Data
Download Data
Variables

Documentation
About Slave PUMS
User's Guide
Revision History
Citation and Use

Site Tools
Search This Site
Site Map

Contact Us
Feedback
Staff
Mailing Address

 

User’s Guide

The Public Use Microdata Samples of the Slave Population are a series of six samples taken from the 1850 and 1860 Censuses of Slave Inhabitants. The questions included in the Census of Slave Inhabitants were relatively few: schedules from both years asked slaves’ age, sex, color, and disabilities including whether deaf, dumb, blind, insane or idiotic. Enumerators were allowed to record slaves’ names in the 1860 census if the slave was over 100 years of age. Slaveholders also provided information about the number of slaves who had been manumitted or escaped in the prior year. In 1860, the number of houses provided to slaves on the slaveholding was also tallied.

We have provided two samples from 1850 and three samples from 1860.

The 1850 samples include:

  • a Flat sample, where all slaveholdings had an equal probability of being included, and
  • an Urban/Group Quarters sample, where slaves from urban areas and those living in large holdings were sampled under different rules (see below).
  • a sample linking 1850 Slave data to the 1850 Free population data available in IPUMS-USA

The 1860 samples include:

  • a Flat sample,
  • a Group Quarters sample, where slaves living in large holdings were sampled under different rules, and
  • a Complete Count sample that includes the complete population of slaves in selected southern counties.

All samples other than the 1850 linked sample have the same file structure, and all except for the 1860 Complete Count sample are nationally representative (when weights are applied).

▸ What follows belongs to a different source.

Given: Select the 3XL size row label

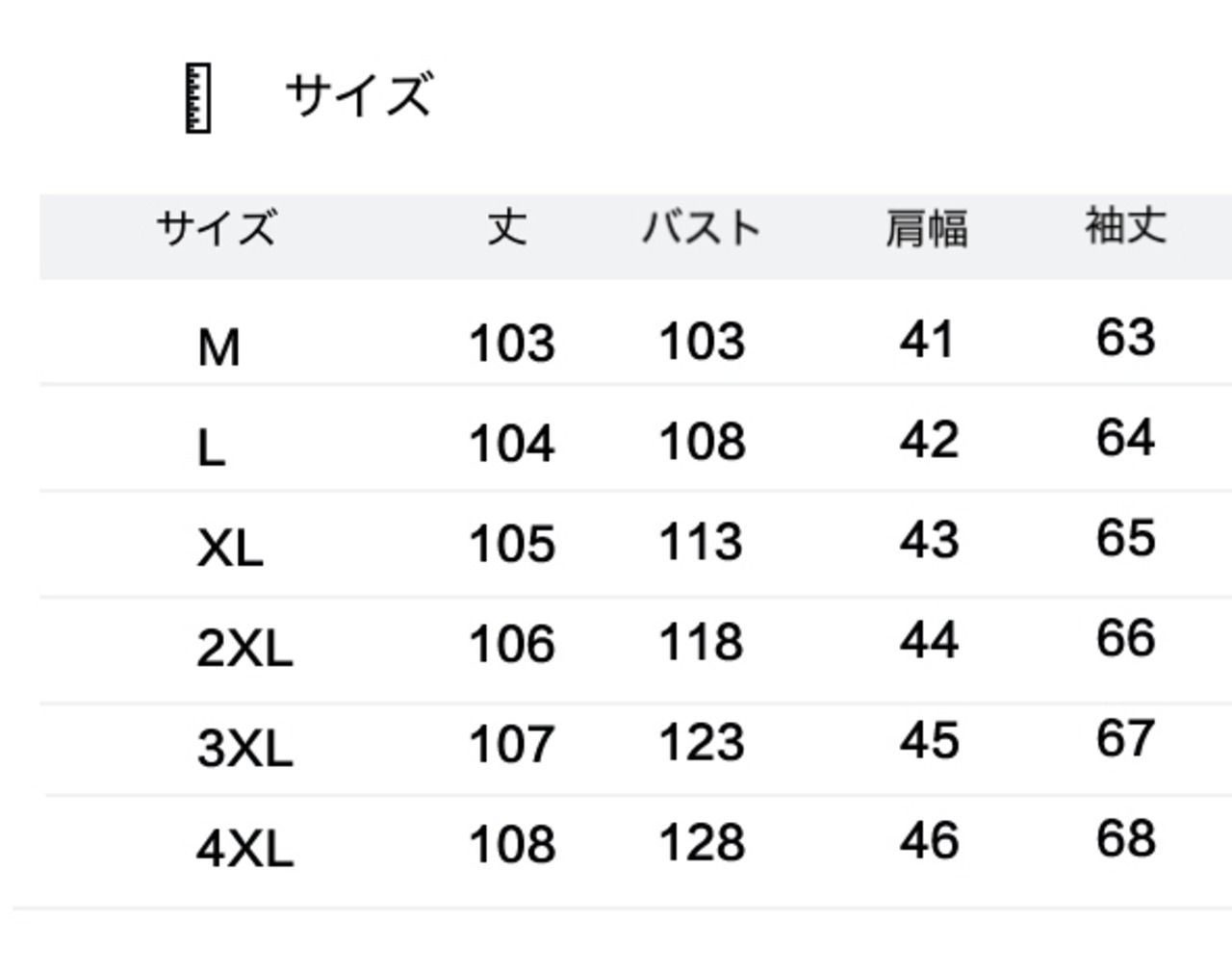Looking at the screenshot, I should (x=244, y=748).
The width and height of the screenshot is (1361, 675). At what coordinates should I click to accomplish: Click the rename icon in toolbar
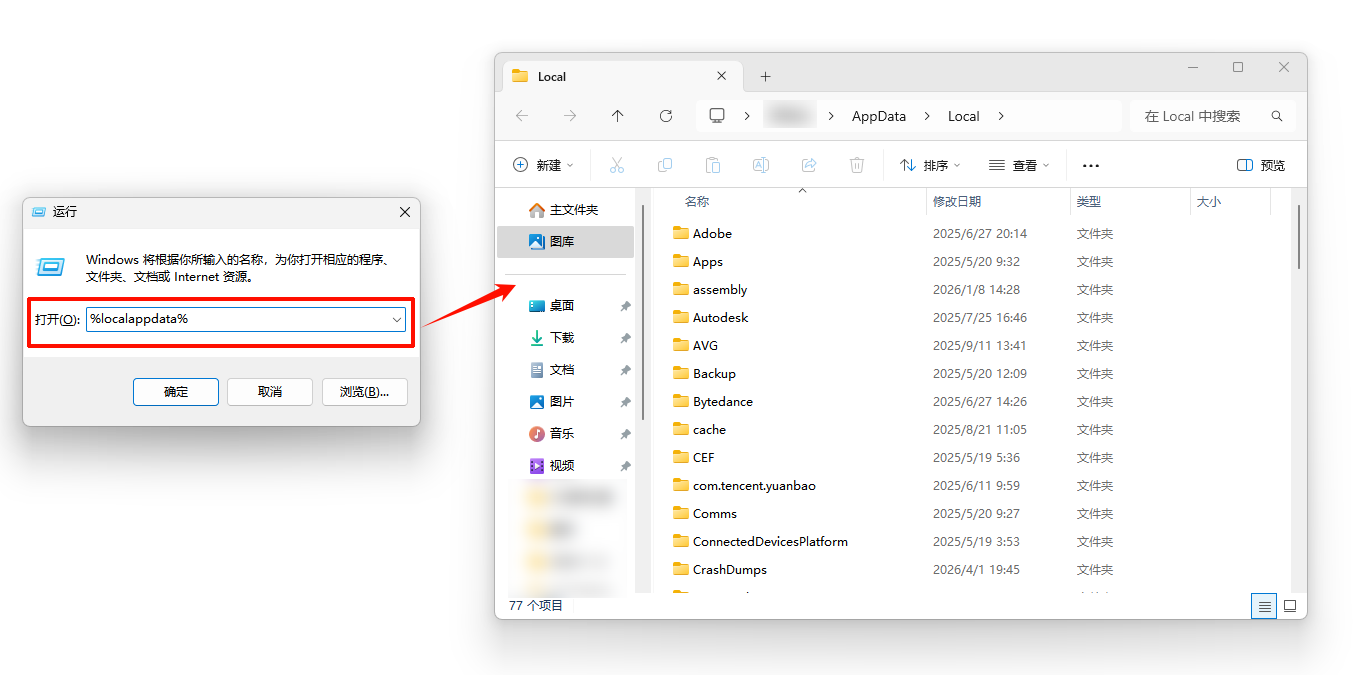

We recommend that most researchers use the Flat samples. They are adequate for almost any purpose, and the use of weights is optional. The 1850 Urban/Group Quarters sample and the 1860 Group Quarters sample are intended for more specialized purposes. In particular, they provide a much more precise sample of slaves living in large holdings. The 1850 Urban/Group Quarters sample also provides an oversample of those living in cities. The final sample, the 1860 Complete Count dataset, should be used with great caution--it is not nationally representative.

Data Format
All six datasets have the same rectangular column-format structure. The unit of analysis is the individual slave (or free person, in the case of the 1850 linked sample). Since the file structure is rectangular, all holding-level variables—such as slaveholder type or number of fugitives from the holding—are attached to all of the individual slaves within each holding.

Users making tabulations of any holding-level variables should do so with caution. To make an accurate tabulation of the number of slaveholders from any of the slave samples, for instance, one would need to select only the first slave record in each holding (using the variable SLAVENUM).

Sample weights must be applied for all analyses of the 1850 Urban/Group Quarters sample. Sample weights are optional in when using the 1850 and 1860 “flat” samples, and the 1860 Group Quarters sample. The 1860 Complete Count sample covers only selected southern counties and therefore cannot be made representative even with the use of weights.

1850 Flat Sample
This sample contains approximately 1-in-20 sample of the slaves enumerated in 1850. The sampling strategy for this sample is based on the manuscript page from the slave schedule. Each page contains 84 lines in the 1850 schedules. Each line describes one or more slaves of a particular age, sex, color and disability. (Typically, each line contained information for only one slave.) We randomly generated a “window” of 4 sample points on every page (e.g., lines 24, 25, 26, and 27).

To ensure that holdings had an equal probability of being included in the sample regardless of their size, a holding was entered only if a sample point fell on the line containing the holding’s first slave. When the sample point fell on any other line, the holding was skipped. If the holding was included, all slaves were entered. Because this sample is a flat sample, the use of sample weights is not required.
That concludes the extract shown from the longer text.